The 2009 First Time Homebuyer Tax Credit is scheduled to expire on November 30th 2009. Only transactions that close on or before the cutoff date may qualify for the tax credit, which does carry certain income standards. Currently, the FHA requires a minimum down payment of 3.5% for its financing alternatives.
As of May, 2009, the U.S. Department of Housing and Urban Development (HUD) announced changes to the agency’s original position and began allowing first time homebuyers to use the tax credit as part or all of the purchaser’s down payment. This change opened up an entirely new sector of homebuyers and has sparked increased real estate sales activity. Currently first time buyers are scurrying to beat the fast-approaching November 30th deadline.

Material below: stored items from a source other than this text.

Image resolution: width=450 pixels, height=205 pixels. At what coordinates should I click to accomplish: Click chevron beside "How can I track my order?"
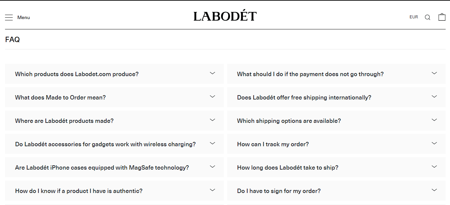pyautogui.click(x=434, y=143)
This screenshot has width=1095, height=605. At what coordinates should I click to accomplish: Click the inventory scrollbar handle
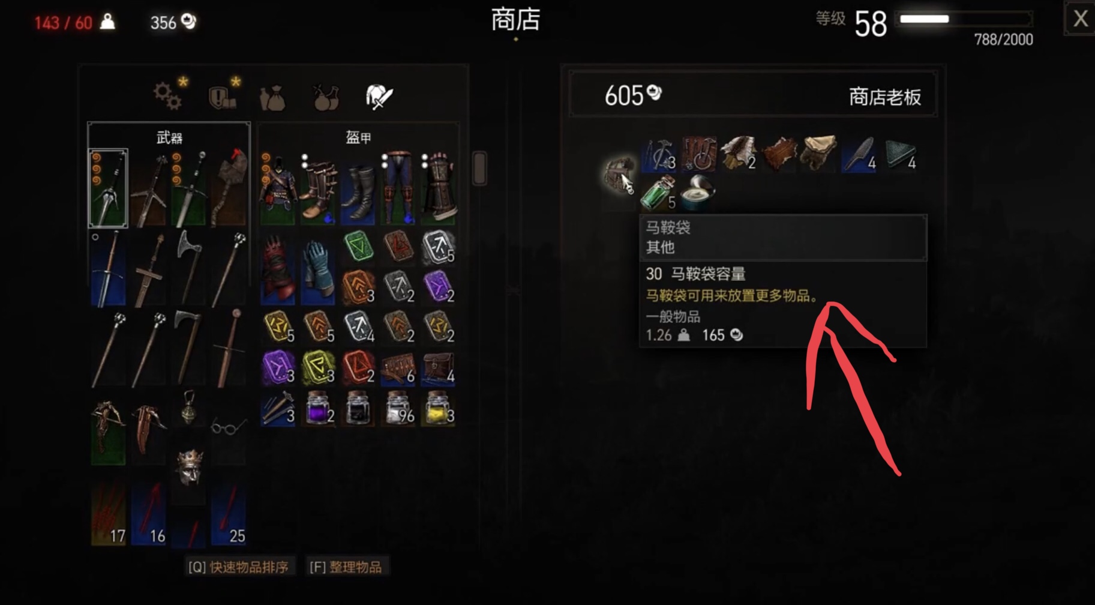pos(479,167)
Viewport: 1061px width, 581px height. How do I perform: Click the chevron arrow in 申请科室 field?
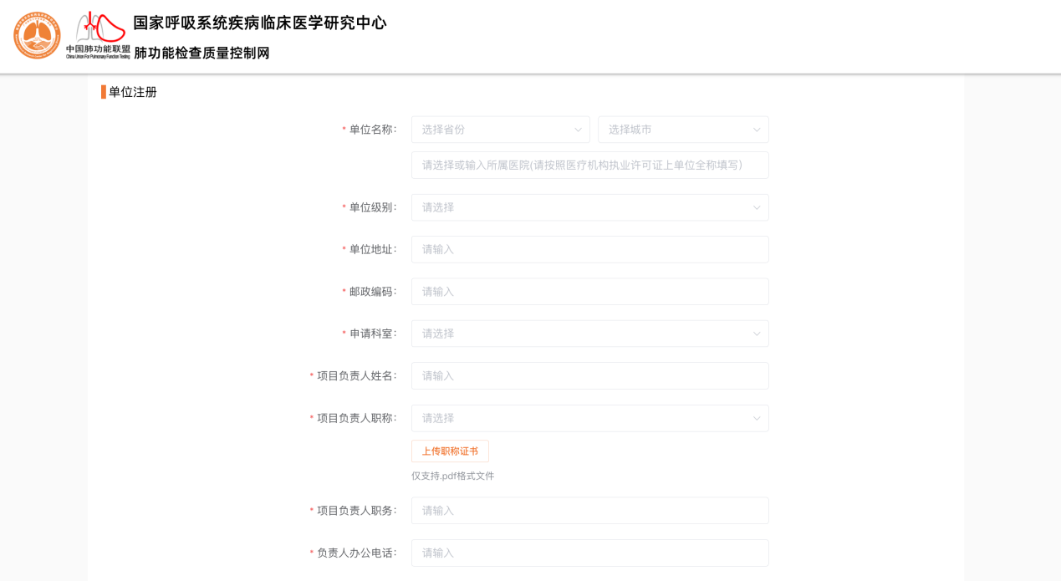tap(756, 334)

Originally there were eleven states that accepted the HUD revisions. For use as part of the down payment, the 2009 tax credit can be used as a subordinate loan until such time as the credit is actually received, when it must be applied to the down payment advance. Qualified homebuyers can use up to $7,000 of the tax credit as part of the down payment as long as it does not exceed 5% of the purchase price. A $250.00 fee is assessed for this use. $150.00 is refundable upon repayment of the loan on or before the due date.

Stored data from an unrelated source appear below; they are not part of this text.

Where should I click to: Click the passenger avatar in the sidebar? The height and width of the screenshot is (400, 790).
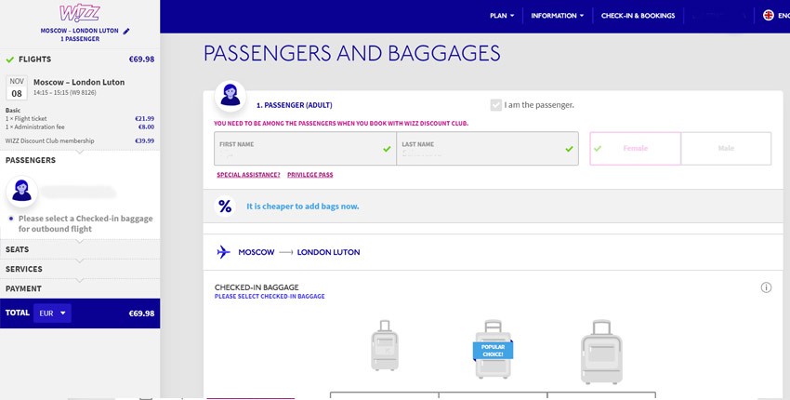click(x=20, y=192)
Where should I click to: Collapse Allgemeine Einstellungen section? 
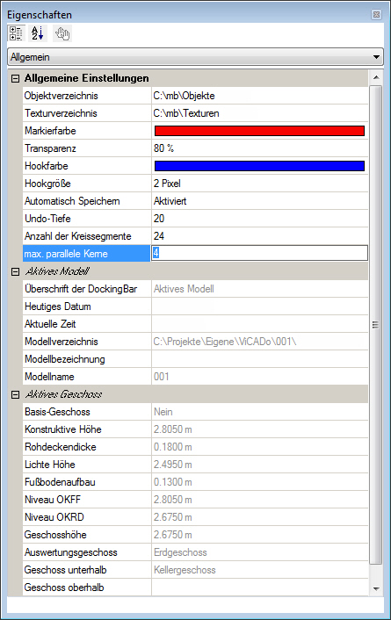click(x=15, y=79)
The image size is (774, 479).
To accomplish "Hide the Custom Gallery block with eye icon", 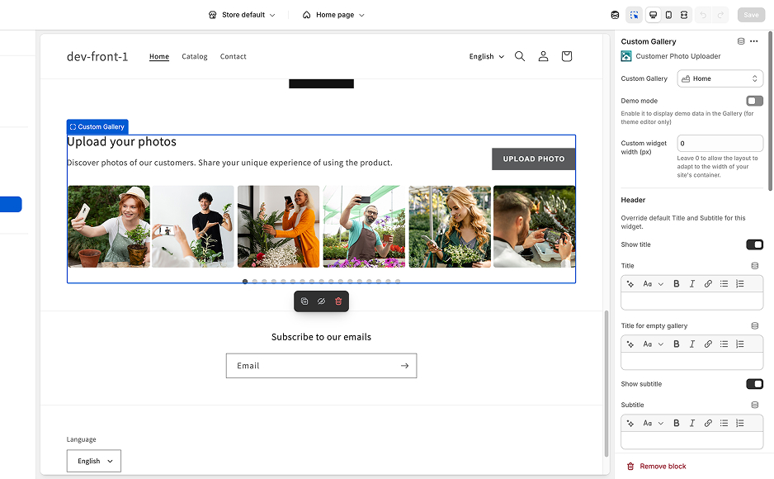I will tap(321, 301).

The due date of the advance is July 1, 2010. The loan accrues interest at a rate of 3%. The loan must be repaid from the borrower’s tax refund.
The National Association of Realtors was instrumental in assisting Congress with formulating the 2009 Tax Credit, which unlike its predecessor does not require repayment. The NAR has requested a further expansion of the 2010 credit and recommended that the new bill not be limited to first time homebuyers. Congress has not responded to this request.
Earlier this summer, Congress was considering a $15,000 tax credit with some limiting income considerations. As of now, the Obama Administration has not offered support for the increased initiative.